(Extracted records)
+ + + + +

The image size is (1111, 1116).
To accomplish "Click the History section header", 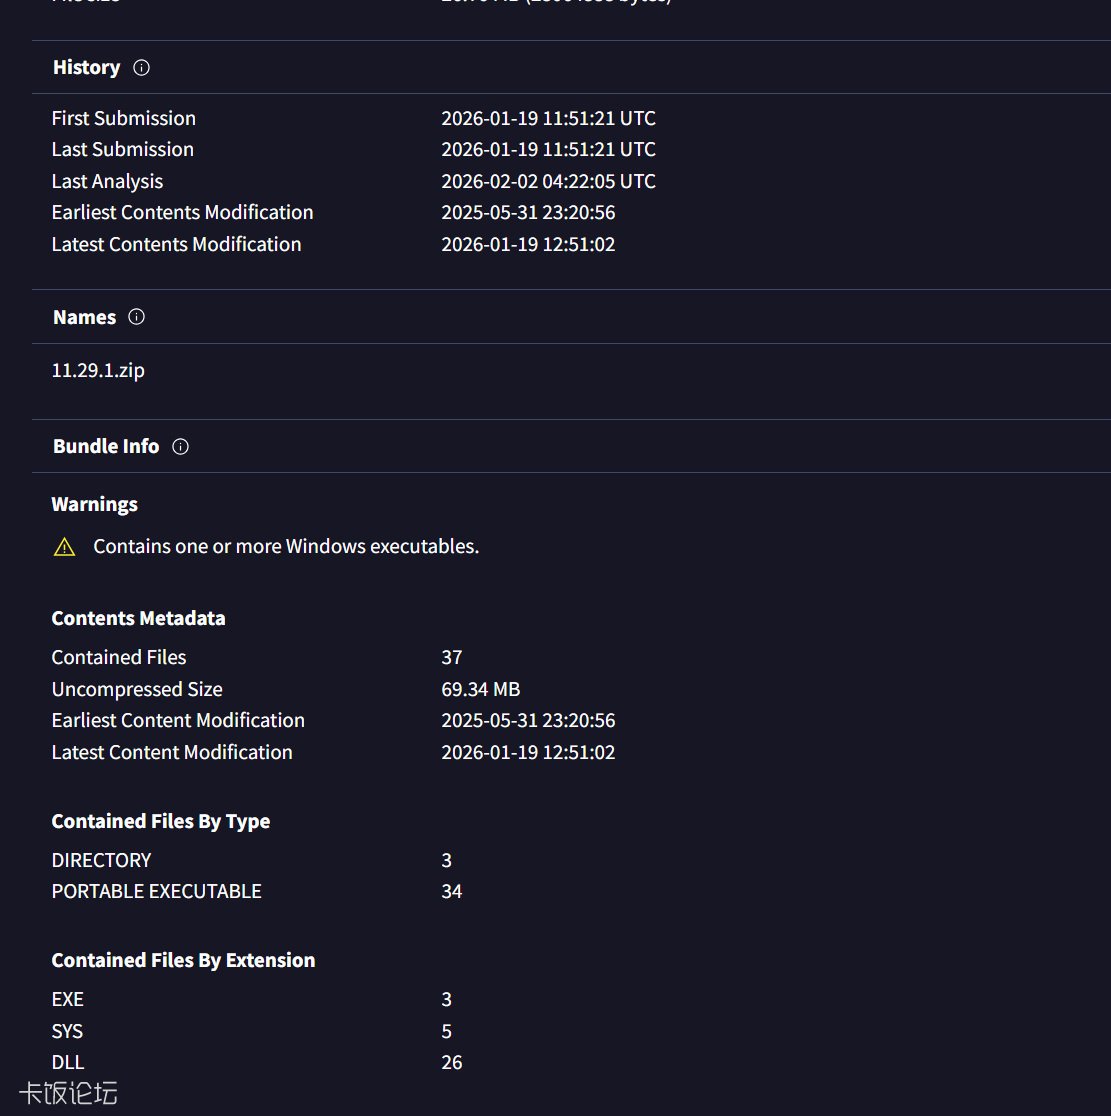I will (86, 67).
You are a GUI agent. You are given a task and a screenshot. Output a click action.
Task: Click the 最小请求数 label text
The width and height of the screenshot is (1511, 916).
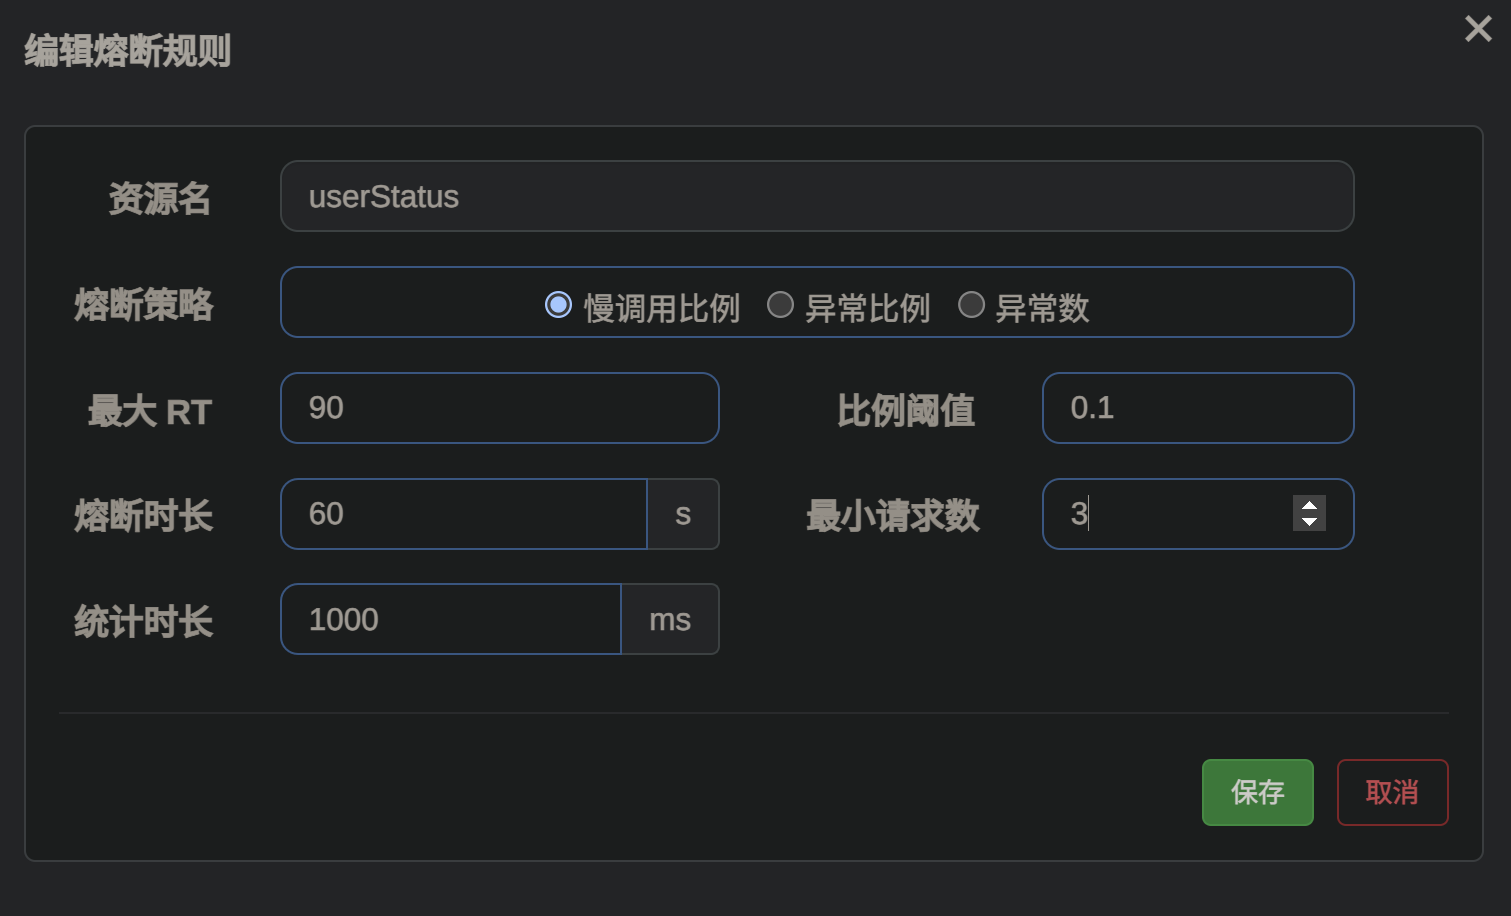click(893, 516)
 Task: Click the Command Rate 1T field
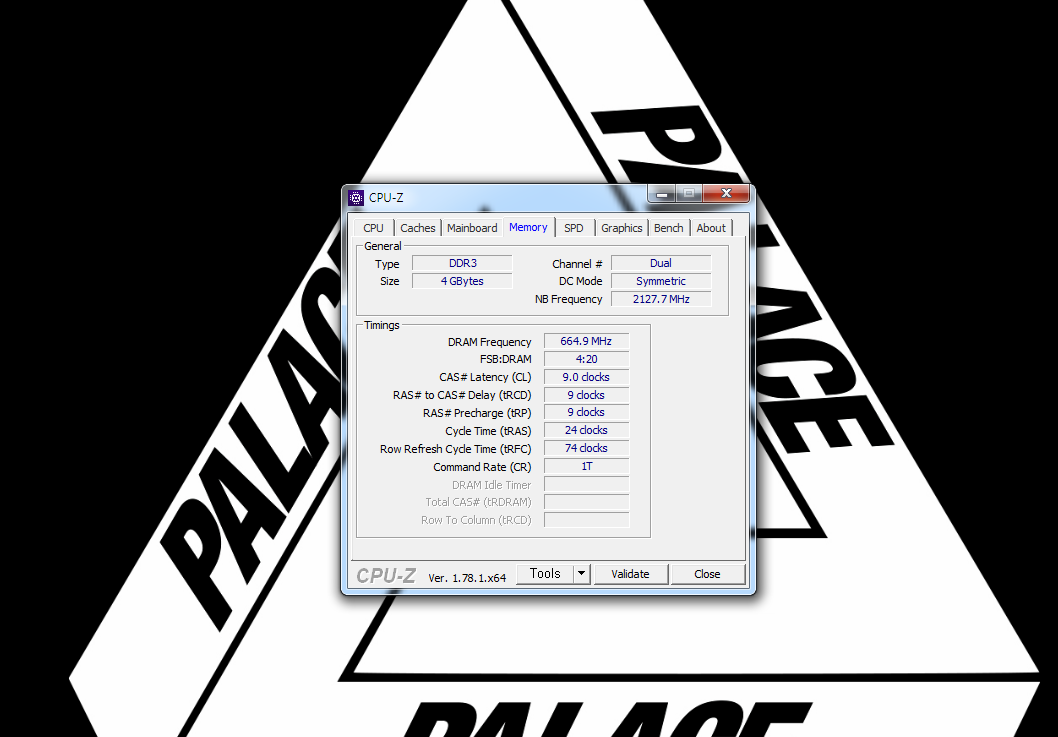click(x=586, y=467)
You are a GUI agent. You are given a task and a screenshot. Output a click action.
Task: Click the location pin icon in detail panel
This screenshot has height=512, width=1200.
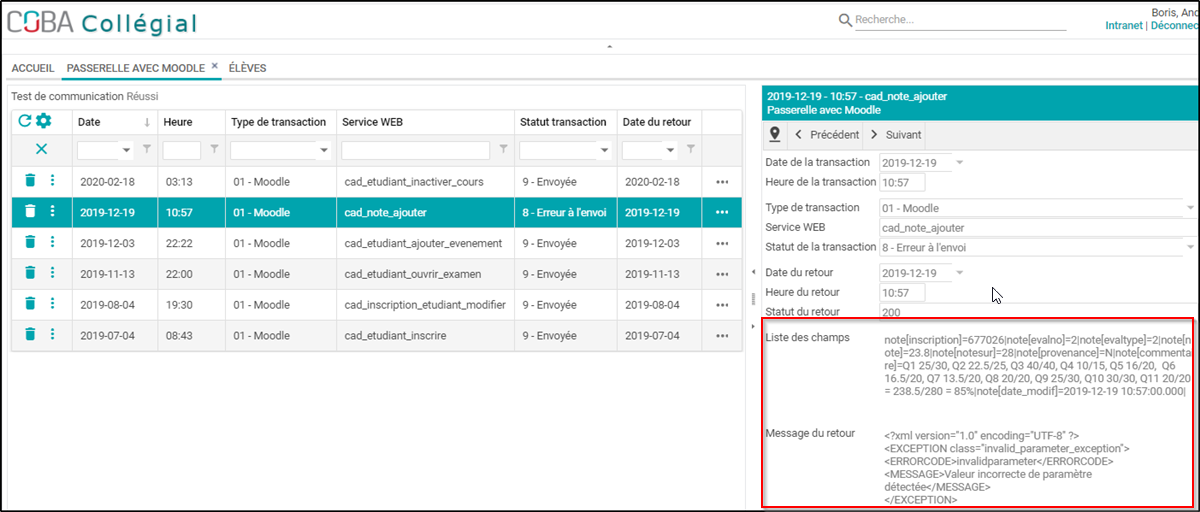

+ + + + +

WHAT IS EXPECTED: Beginning with the line that contains "Task: Click the Command Rate 1T field" in the data above, please copy each line exactly until the last line, both ends included, skipping any pictures.

RESPONSE:
 Task: Click the Command Rate 1T field
click(x=586, y=467)
You are a GUI agent. You are given a task and a screenshot. Output a click action.
Task: Click the location pin icon in detail panel
This screenshot has height=512, width=1200.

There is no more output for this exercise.